La lluvia de verano podía llegar también en invierno. Era la constatación del final de una puesta en escena, la arteria salvaje que podría salvarlo. El amor… El amor no. Pero sí la lluvia. Una lluvia irreal, una tormenta en la que quiso ser jinete.

Jim nació un ocho de diciembre en la ciudad de Melbourne, Florida. Sus ojos tenían el color impreciso de la lluvia de verano. Su alma, loca y encendida, se moría por abandonar la civilización y bailar bajo compases chamánicos en las colinas. Cambió el desierto por los escenarios. Se enamoró de una cabellera que había empezado a arder antes de que el mundo fuera mundo, antes de que Jim persiguiera realidades en vasos inhumanos de vodka. Dicen que el fuego todo lo consume, incluso la lluvia de verano. Pero él seguía esperando ver llover.

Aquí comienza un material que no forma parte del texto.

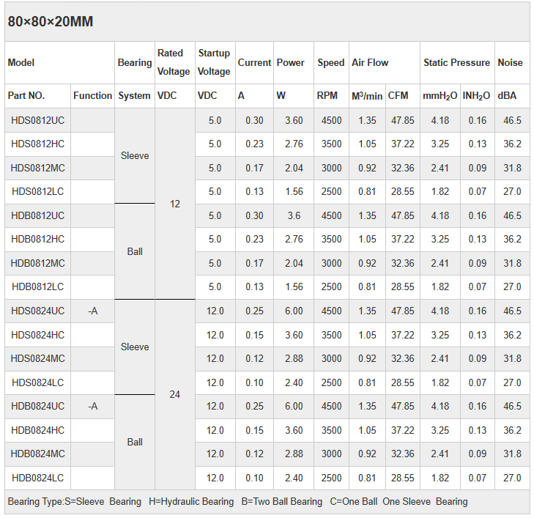Click the Part NO. subheader

[26, 95]
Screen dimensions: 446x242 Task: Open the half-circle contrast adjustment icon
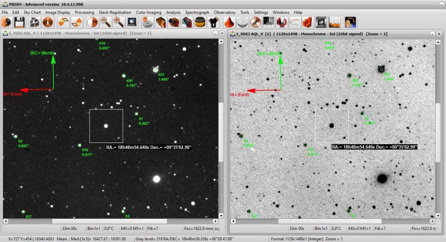pyautogui.click(x=92, y=22)
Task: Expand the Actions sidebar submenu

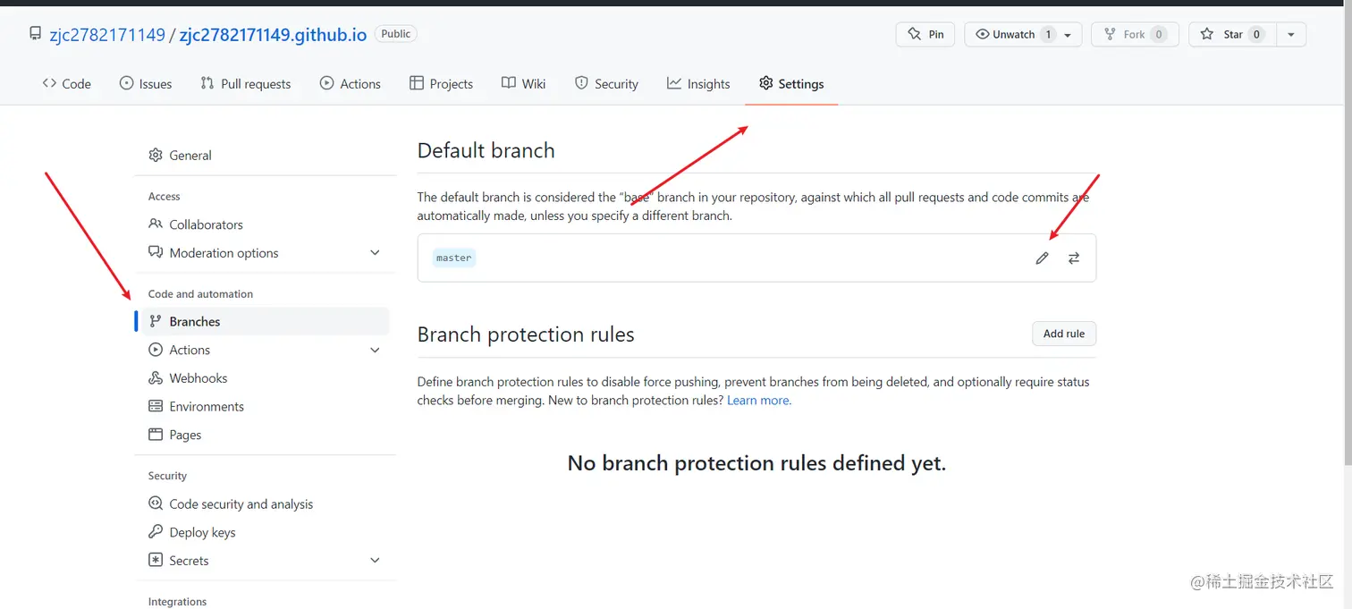Action: click(x=375, y=350)
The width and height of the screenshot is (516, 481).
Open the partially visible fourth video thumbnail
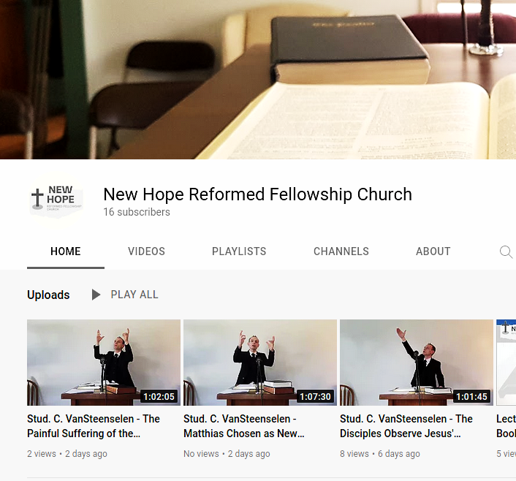pyautogui.click(x=506, y=362)
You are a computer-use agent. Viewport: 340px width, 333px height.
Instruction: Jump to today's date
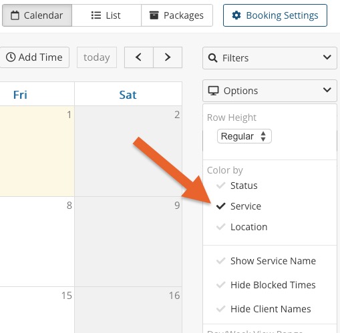point(97,57)
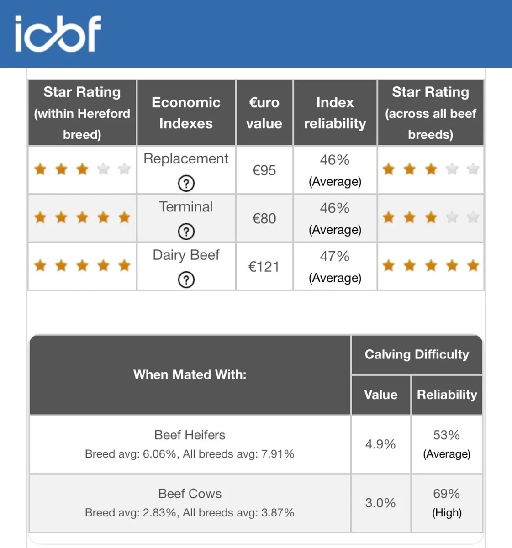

Hemos venido al universo como meros espectadores. Lo contrario al baile serían unos ojos fijos en la tormenta que no termina de llegar. Como si en vez de exploradores fuéramos buscadores de irrealidades. Puede parecer lo mismo, pero no lo es. Jim odió a los voyeurs y abrazó la filosofía de Rimbaud, aquel niño loco y apasionado, cruel y espontáneo, que no esperaba la lluvia porque él mismo era la tormenta.

Jim Morrison fue un Rimbaud fuera de su tiempo. Menos brillante, menos lluvioso; pero él tampoco se conformaba con mirar. Ardió entre cabellos rojos y sórdidas bañeras parisinas y jamás volvió a contemplar diciembre, el mes en que sus ojos se invadieron de grises por vez primera.